### Kısa alıştırma A
Aşağıdaki satırlarda "685x617 pixels. Task: Open" ifadesini içeren satırdan satırların sonuna kadar olan kısmı, iki uç da dahil olmak üzere, olduğu gibi yazdır. Resimleri yanıta katma.
### Kısa alıştırma B
Sadettin Tantan'ın PKK hakkındaki açıklamalarını aktaran haberi kaldığı yerden devam ettir.

### Seçilmiş bölüm
"""
İSTANBUL - Halk Tv'den yayınlanan "Rahmi Aygün'le Öğleden Sonra" programına telefonla bağlanarak açıklamalarda bulunan Yurt Partisi Genel Başkanı Sadettin Tantan zehir zemberek açıklamalar yaptı. Terör örgütü PKK'nın bugünkü malvarlığının yaklaşık 100 milyar dolara ulaştığını söyleyen Tantan, doğu ve güneydoğuda hatta Türkiye'nin her tarafından PKK'nın hem organize suç, hemde terör faaliyetleri olduğunu söyledi. 

İşte Tantan'ın o çok çarpıcı açıklamaları!

"EN TEHLİKELİ TERÖR ÖRGÜTÜ PKK"
"""
Metin ve öğe işaretleme kayıtları
"""
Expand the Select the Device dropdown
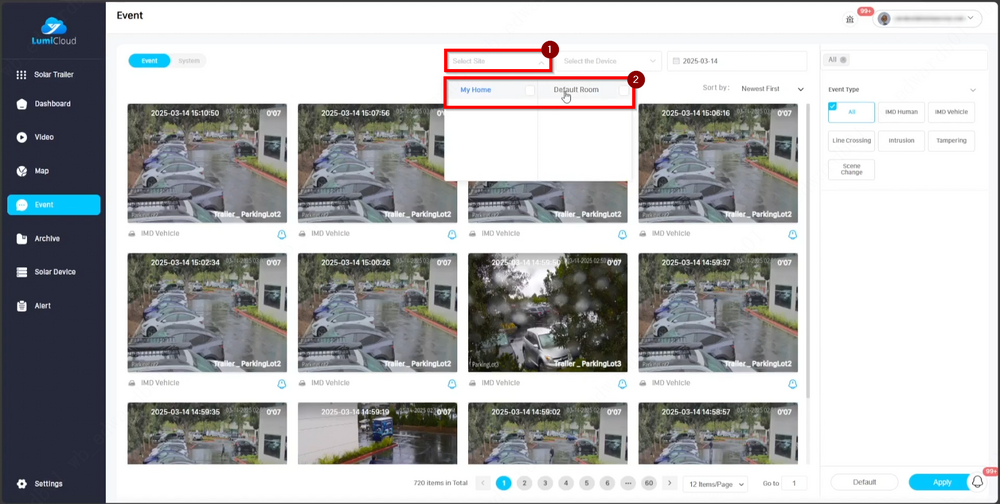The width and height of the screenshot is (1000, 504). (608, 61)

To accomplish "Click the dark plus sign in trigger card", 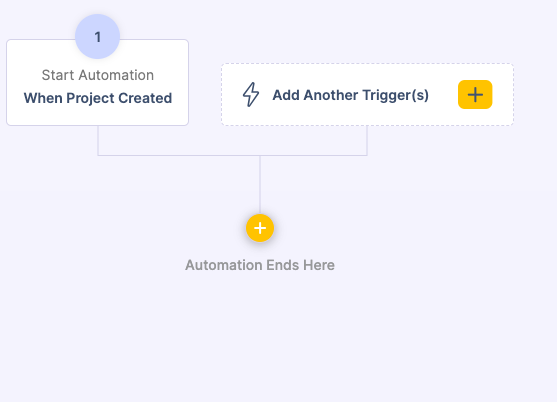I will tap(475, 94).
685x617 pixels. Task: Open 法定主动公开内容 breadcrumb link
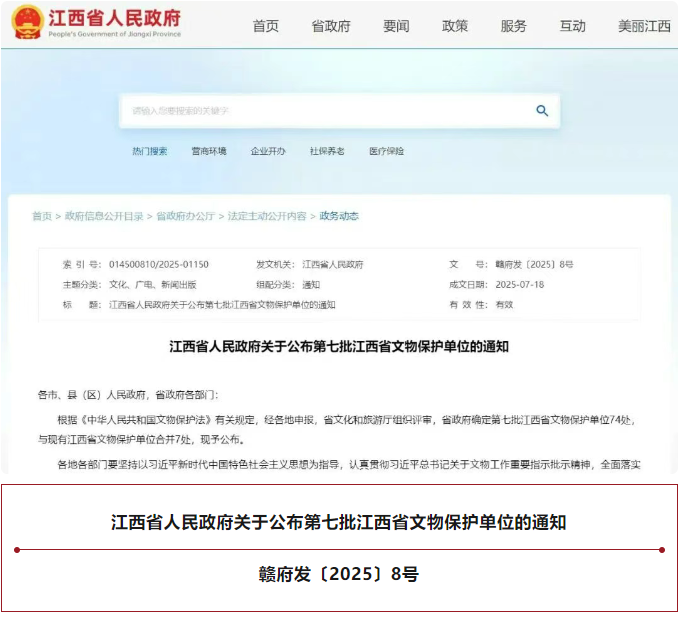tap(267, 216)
"""
### Nihai sonuç A
685x617 pixels. Task: Open 法定主动公开内容 breadcrumb link
tap(267, 216)

### Nihai sonuç B
"Sadece PKK'yı dikkate almayalım. DHKPC'sinden cemaatlere kadar hepsi, herkes elemanlarını genişletiyor. Türkiye tamamen kendi içerisinde bir takım menfaatler uğruna ayrıştırılıyor ama bugün en tehlikelisi Türkiye'yi bölgede tehdit eden ve bizim aleyhimize kullanılan örgüt PKK." 

"GÖREVLERİNİ YAPMIYORLAR, ŞİKAYET EDİYORLAR"

"İşin acı tarafı siyasi iktidar sahipleri ilk defa PKK'nın çocuklarını kaçırdığı annelerin, belediye ve BDP binasını bastıklarını ifade ediyor. Bu rezil birşey. Bunların söylenmesi kadar çirkin birşey olamaz. Ülkede siyaseti elinde tutan güçlerin görevi nedir? Ülkenin birinci derecede, halkının, bireyin birinci derecede güvenliğini sağlamaktır. Böyle bir bahanenin arkasına saklanabilir mi siyasetçiler? Bunu söylüyorlar utanmadan. Kendi yapmaları gereken görevi yapmıyorlar ve şikayet içerisindeler." 

"BÖLGEDEKİ VALİ VE KAYMAKAMLAR SUÇ İŞLİYOR"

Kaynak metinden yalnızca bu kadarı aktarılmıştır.